Colombia's Indigenous peoples say their rights continue to be violated, and their land stolen, in spite of the peace deal signed last November between the government and FARC rebels.


At a ceremony to mark World Indigenous People's Day, Luis Fernando Arias, a leader of the National Indigenous Organization of Colombia, ONIC, recalled that this was the first time in five decades that the date had been celebrated in a climate of relative peace.


"We would have hoped," he went on, "that with the end of the conflict with the FARC-EP, that terrible night would have ended" for the country's Indigenous peoples. "Unfortunately that hasn't been the case. Indigenous lands are still being fought over by paramilitaries, the ELN, the military, dissidents of the FARC, drug gangs, mutlinationals and big infrastructure projects planned for our reserves and ancestral lands."


Arias said that in the last year Indigenous communities have continued to suffer targeted killings, threats, displacement from their land and the effects of anti-personnel mines. 

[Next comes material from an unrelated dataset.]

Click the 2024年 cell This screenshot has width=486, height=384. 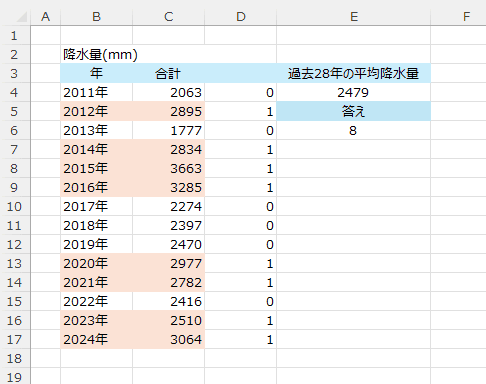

He called on the government to implement the chapter of last year's peace agreement on ethnic rights, which promises consultation and coordination with Indigenous peoples, and on Colombia's second guerrilla group, the ELN, not abandon their peace talks in Quito until a comprehensive deal is reached which also guarantees the participation of Indigenous peoples. 


According to Arias, signing peace deals will not bring the changes the country needs, "unless society as a whole and its Indigenous peoples are given the power and participation to put an end to this history of terror and death on our lands."


A member of the United Nations Peace Mission in Colombia, Raul Rosende, told the Indigenous leaders gathered for the celebration in Bogota, that without the active participation of the country's Indigenous peoples, "there would have been no peace process."


ONIC is the main Indigenous organization in Colombia. Its leaders are planning a nationwide "Minga", or collective action, in October, to press for complete implementation of the peace accords and the rights that they entail.